(EXCERPTED DATA)

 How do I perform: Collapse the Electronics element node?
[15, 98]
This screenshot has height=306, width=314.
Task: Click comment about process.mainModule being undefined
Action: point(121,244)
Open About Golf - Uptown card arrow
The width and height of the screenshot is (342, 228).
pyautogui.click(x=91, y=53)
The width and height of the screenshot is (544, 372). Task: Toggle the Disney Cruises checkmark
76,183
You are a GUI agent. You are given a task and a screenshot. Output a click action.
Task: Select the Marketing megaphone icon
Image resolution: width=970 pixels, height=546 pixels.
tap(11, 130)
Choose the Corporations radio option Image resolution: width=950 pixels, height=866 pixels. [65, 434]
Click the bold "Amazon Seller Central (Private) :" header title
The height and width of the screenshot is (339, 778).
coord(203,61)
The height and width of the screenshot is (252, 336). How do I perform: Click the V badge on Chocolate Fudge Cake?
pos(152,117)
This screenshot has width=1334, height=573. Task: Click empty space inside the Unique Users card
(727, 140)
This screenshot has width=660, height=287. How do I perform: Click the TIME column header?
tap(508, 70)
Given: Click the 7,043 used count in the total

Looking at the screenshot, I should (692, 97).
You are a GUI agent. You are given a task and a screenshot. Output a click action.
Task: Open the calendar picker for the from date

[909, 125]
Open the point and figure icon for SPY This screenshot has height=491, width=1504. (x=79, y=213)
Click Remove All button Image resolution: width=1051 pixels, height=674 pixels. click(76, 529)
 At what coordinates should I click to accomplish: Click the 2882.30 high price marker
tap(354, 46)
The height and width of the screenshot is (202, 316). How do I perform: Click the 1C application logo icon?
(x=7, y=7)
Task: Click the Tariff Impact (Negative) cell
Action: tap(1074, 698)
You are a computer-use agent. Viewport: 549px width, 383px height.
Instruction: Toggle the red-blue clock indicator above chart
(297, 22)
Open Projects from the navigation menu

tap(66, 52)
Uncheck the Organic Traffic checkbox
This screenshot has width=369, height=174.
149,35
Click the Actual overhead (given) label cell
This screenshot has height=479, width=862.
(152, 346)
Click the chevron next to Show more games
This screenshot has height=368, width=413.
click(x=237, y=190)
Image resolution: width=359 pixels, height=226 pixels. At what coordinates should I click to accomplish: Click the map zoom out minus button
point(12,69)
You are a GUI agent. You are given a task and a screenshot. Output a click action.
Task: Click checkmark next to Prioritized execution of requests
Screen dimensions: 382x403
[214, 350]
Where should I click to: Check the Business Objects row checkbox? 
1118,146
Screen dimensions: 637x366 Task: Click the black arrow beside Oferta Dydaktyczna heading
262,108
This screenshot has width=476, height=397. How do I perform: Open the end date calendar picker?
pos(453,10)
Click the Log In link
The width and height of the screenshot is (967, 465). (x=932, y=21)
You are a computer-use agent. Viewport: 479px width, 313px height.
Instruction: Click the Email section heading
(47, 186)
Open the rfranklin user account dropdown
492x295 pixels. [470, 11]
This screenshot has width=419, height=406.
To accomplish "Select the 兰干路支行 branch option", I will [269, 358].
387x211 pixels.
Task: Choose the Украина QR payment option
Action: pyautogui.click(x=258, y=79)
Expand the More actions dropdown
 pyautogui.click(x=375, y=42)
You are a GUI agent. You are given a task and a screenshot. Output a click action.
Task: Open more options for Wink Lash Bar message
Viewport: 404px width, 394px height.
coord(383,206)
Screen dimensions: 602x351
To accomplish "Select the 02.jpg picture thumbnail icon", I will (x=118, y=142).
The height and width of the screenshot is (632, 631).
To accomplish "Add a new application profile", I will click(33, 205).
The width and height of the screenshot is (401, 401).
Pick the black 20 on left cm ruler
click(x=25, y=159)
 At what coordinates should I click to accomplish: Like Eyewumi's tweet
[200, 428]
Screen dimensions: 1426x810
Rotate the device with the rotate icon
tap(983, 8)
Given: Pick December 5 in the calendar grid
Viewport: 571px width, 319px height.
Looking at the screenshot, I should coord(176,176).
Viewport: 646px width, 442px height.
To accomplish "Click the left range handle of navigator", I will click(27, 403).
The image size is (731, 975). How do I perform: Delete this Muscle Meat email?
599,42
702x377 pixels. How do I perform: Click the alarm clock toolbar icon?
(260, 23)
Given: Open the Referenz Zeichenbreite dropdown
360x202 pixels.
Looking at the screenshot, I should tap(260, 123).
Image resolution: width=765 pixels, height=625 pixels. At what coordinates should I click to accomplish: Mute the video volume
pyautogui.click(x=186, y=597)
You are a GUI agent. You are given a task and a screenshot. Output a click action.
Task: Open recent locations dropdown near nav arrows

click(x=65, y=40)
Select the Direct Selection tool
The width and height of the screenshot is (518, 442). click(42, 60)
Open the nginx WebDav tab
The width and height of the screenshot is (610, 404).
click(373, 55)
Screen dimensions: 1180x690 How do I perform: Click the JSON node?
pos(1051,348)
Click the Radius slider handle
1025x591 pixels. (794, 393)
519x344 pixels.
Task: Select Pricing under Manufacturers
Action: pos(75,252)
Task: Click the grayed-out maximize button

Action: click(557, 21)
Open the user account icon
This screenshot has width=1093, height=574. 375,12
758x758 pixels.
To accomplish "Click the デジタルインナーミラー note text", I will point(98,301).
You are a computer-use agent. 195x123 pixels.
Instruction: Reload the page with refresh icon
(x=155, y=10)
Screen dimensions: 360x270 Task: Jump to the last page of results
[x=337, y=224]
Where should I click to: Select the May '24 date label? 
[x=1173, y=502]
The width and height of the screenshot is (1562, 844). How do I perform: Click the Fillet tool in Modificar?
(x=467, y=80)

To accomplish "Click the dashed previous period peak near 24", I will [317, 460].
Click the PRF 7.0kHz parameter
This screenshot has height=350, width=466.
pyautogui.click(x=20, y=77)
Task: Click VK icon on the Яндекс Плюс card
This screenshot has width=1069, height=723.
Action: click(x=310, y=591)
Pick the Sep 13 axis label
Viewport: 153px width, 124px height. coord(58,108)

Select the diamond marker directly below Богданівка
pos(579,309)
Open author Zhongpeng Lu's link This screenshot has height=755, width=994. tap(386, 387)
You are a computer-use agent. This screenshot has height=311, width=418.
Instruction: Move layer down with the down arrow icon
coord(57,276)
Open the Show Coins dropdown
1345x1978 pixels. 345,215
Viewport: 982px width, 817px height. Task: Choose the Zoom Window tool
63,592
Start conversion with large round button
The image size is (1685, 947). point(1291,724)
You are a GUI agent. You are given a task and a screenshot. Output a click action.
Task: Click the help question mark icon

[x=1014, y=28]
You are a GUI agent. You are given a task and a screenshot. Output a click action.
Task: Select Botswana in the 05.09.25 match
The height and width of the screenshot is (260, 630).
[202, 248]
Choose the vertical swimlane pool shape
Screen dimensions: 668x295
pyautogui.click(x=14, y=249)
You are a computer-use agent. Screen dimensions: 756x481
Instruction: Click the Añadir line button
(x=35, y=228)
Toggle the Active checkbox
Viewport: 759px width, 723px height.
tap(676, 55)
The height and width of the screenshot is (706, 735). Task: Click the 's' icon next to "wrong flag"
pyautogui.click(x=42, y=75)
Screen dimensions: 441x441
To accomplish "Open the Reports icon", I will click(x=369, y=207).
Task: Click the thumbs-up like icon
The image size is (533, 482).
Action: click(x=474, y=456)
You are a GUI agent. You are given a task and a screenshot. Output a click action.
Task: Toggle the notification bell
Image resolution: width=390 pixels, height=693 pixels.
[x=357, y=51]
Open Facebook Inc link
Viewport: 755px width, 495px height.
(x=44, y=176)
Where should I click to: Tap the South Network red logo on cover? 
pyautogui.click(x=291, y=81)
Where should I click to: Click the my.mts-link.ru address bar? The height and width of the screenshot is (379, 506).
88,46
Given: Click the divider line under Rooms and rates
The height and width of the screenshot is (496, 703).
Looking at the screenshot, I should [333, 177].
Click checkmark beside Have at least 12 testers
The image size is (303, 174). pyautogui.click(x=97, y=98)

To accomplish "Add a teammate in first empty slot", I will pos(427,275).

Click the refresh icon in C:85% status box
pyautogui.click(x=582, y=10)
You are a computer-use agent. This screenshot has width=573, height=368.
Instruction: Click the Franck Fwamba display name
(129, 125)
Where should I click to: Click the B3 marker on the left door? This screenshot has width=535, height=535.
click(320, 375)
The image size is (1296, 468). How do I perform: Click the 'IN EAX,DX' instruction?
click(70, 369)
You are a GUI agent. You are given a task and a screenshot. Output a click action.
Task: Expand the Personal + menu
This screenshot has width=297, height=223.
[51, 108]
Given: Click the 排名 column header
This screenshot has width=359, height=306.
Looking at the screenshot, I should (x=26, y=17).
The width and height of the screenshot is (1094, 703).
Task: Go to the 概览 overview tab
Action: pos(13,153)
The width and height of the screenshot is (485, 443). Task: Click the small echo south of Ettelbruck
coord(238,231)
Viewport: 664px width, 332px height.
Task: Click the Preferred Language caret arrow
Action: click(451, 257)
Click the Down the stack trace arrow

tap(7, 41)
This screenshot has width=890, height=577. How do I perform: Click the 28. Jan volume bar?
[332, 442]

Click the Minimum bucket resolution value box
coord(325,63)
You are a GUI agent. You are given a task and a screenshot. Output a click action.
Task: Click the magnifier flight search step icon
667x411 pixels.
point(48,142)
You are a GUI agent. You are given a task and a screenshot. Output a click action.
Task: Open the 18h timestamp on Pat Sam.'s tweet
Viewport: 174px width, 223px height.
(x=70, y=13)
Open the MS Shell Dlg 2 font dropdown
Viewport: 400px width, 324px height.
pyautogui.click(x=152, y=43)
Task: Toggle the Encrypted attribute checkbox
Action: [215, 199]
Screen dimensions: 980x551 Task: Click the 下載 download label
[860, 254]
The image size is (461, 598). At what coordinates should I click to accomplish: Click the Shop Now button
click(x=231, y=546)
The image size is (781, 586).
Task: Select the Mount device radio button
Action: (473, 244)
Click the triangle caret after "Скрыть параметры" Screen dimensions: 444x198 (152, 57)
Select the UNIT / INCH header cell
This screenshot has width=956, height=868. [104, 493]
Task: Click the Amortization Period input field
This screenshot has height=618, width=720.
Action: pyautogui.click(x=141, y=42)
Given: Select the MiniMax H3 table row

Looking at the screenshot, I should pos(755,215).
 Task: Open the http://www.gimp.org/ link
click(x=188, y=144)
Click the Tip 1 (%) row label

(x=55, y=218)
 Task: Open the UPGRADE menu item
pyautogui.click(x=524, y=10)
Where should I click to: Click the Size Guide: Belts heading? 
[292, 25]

(End EXCERPTED DATA)

**TASK BRIEF**
Your answer should consist only of the lines above between the line holding "Task: Click the help question mark icon" and the line holding "You are a computer-use agent. Screen", inclusive, each transcribed exactly.

**OUTPUT OF THE EXERCISE**
Task: Click the help question mark icon

[x=1014, y=28]
You are a GUI agent. You are given a task and a screenshot. Output a click action.
Task: Select Botswana in the 05.09.25 match
The height and width of the screenshot is (260, 630).
[202, 248]
Choose the vertical swimlane pool shape
Screen dimensions: 668x295
pyautogui.click(x=14, y=249)
You are a computer-use agent. Screen dimensions: 756x481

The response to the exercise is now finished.